From ‘Non-Golfer’ to Boatwright: Internship Sparks New Career Path

This post was written by Danny Vohden and published by the USGA at 

Despite being an admitted non-golfer applying for a USGA P.J. Boatwright Internship with Mass Golf, “something about it just felt right” for Hannah Yoshinaga of Fullerton, Calif.

“I would go to the driving range every once in a while when I was younger but never really picked up the sport,” she said. “I had a friend who did the Boatwright program the previous summer for the Missouri Golf Association and I heard all these great things. When I saw there was an opportunity at Mass Golf, I decided to go for it.”

It proved to be the right decision for Yoshinaga, who gained valuable experience that will help her with future roles.

“From Day One at Mass Golf, we were told that we were just like any other full-time staff member,” said Yoshinaga. “If you had an idea, you could run with it and develop it. Having that trust right off the bat and being given those responsibilities was very special.

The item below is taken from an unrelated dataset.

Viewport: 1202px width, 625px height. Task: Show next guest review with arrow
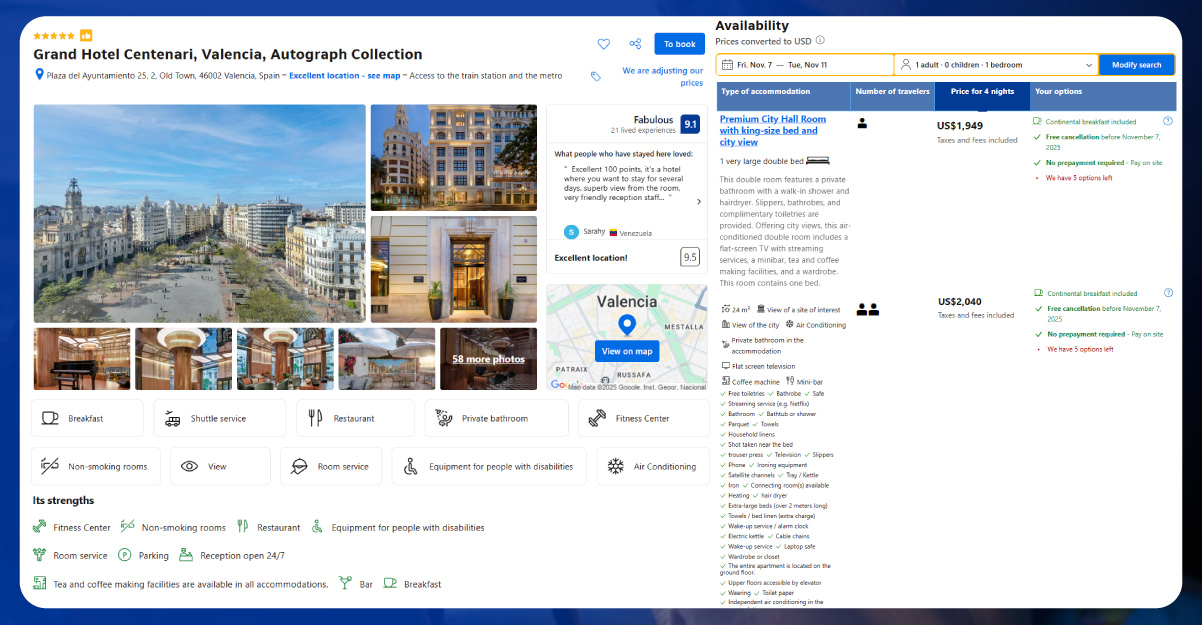tap(698, 202)

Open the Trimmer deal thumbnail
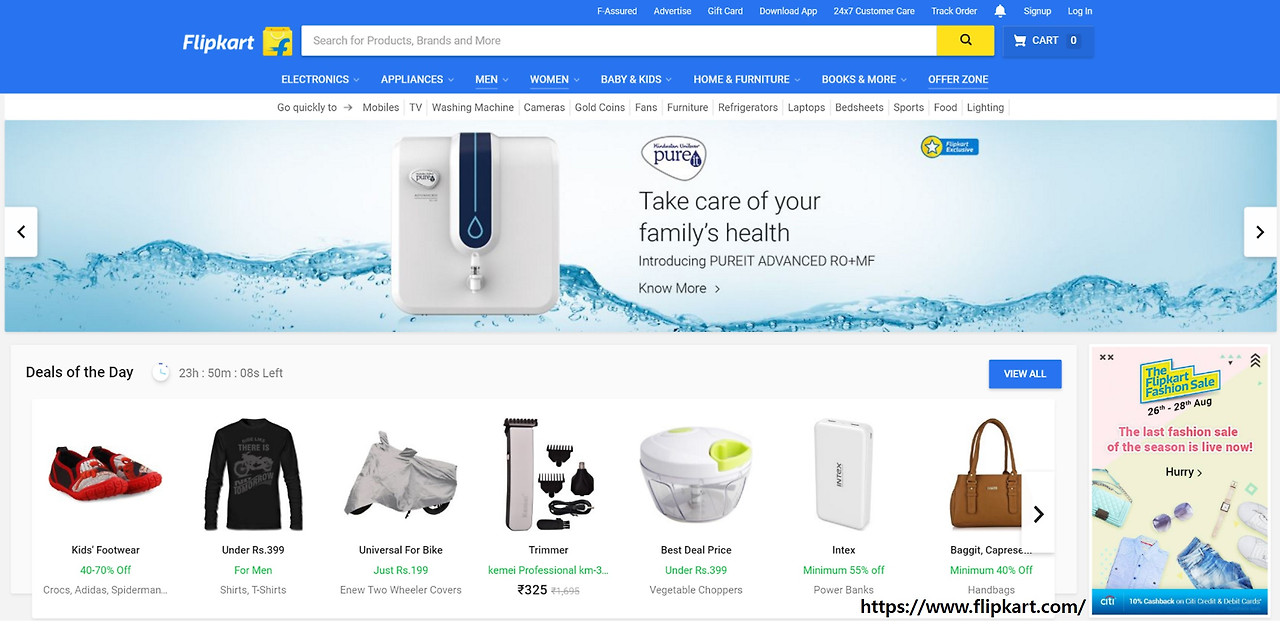(x=548, y=474)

“Because I was able to do so much independent work, I gained a lot more confidence than I’d gained before in other internships. I developed skills as well as confidence and felt like I had grown significantly by the end.

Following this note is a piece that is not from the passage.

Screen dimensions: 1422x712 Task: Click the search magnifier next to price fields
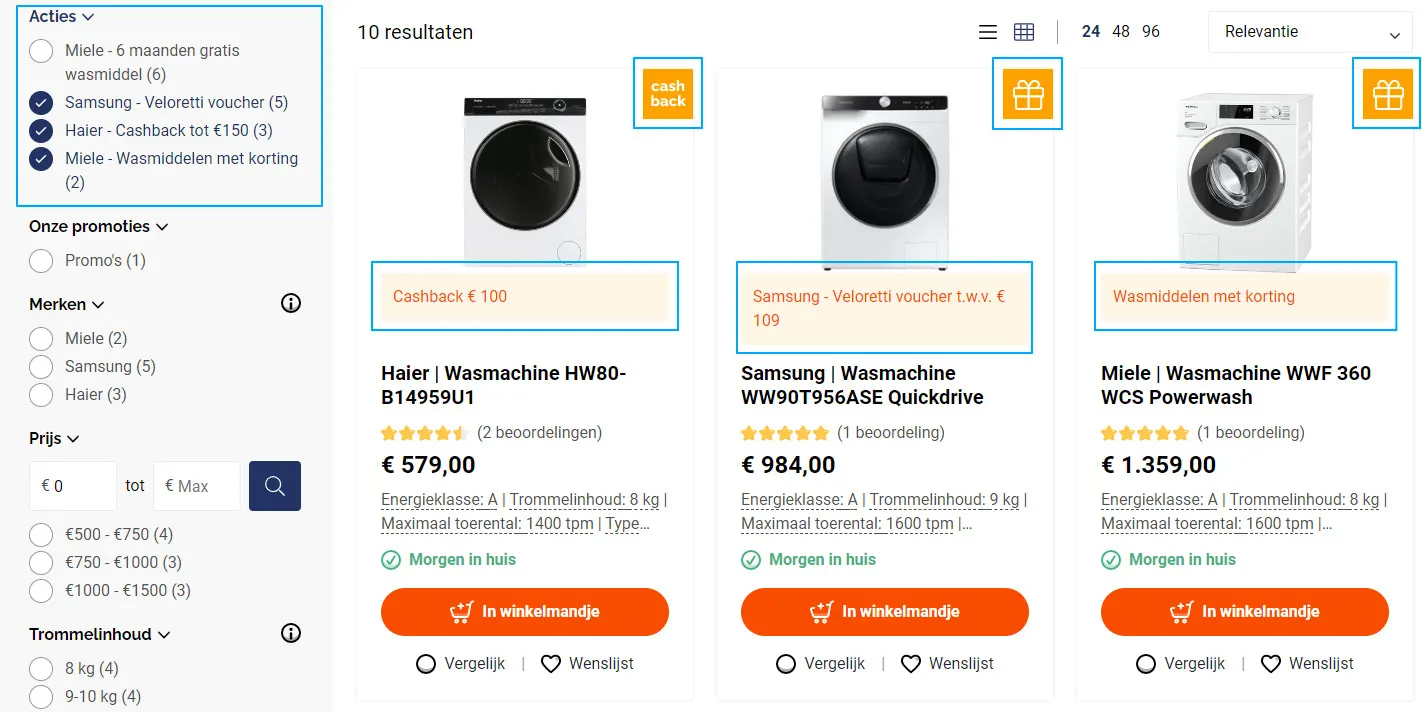point(274,485)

“I don’t know that I would have considered a career in the golf industry if I wasn’t given this opportunity. But now, after just one summer, working in golf has shot to the top of my list, and it’s something I plan to pursue after graduation.”

More than 125 “Boatwrights” are hired annually and exposed to all aspects of golf administration, from conducting competitions and junior golf programs to supporting membership initiatives. The impact is multiplied by its more than 3,000 alumni, many of whom occupy leadership positions in golf and beyond. By any measure, the internship is the most significant of its kind in the golf industry.

The program honors the contributions of P.J. Boatwright Jr., the USGA’s third executive director, who played a pivotal role in the development of both the USGA and golf in the United States. An accomplished amateur player and one of the game’s foremost Rules experts, he served as executive director of the Carolinas Golf Association for five years before joining the USGA in 1959. He served the association until his death in 1991, leaving a legacy of sportsmanship and service.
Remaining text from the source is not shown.